With the closing of the Wound Healing Center in Shelbyville, McMillin said, three full-time nurse and receptionist along with a part-time nurse have been let go.

“They’re closing the doors on March 7. Now I have two clinics [days] to tell all my patients that they’ll have to go somewhere else,” he said. “The worst thing is, if this happened in Louisville, if they closed my St. Matthews office, I could just have the patients go to Norton Hospital, which is like five miles away.

“But in Shelbyville there isn’t anywhere else to go. The closest place to go is Frankfort. But still that’s about twenty miles. After that, the next closest place is Brownsboro Crossing, and that’s more than twenty-five miles.”

McMillin said he plans to discuss these issues with a lawyer to help his less-fortunate patients with a class-action lawsuit, if it’s possible.

Mackovic said she could not discuss specifics about changes in Shelbyville.

But McMillin said he has spoken with CEO Michael Collins.

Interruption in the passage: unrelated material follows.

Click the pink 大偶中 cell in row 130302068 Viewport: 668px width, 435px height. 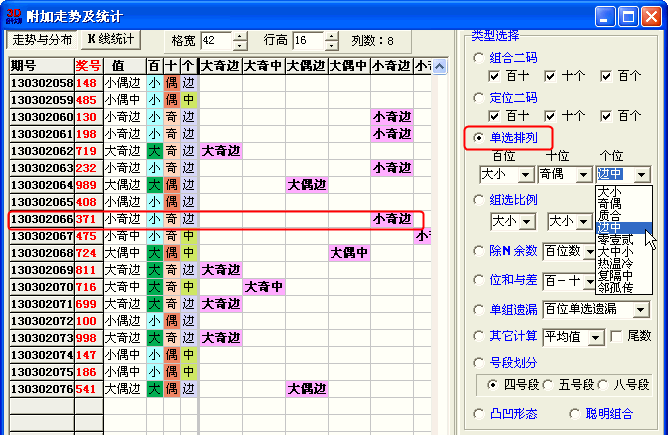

“He told me they had not made any provisions for patients to go somewhere else, and that it would be fine to tell them to go to a Norton’s [Hospital] location,” McMillin said. “How many times have you heard a business tell someone to go to a competitor? That sounds like they just don’t care to me.”

McMillin said he believes more than 20 people were let go in Shelbyville, and this could just be the beginning.

“I know there are other doctors that are worried about the patients have the proper care there after surgery and if they’ll be able to do surgery there now,” he said. “The only thing I’ve heard is that they may be trying to change it to an outpatient facility.”

That would fit with the transition the hospital is making by changing the critical care unit into a transitional care unit, which would stabilize patients to transfer them to other facilities instead of having care done at JHS.

“In a letter I received from Collins it says they’re cutting services, but that the facility’s main focus is still patient care,” McMillin said.

“What a joke. From the looks of these cuts and the way there’re handling it, I’d say the last thing they’re focused on is patient care.”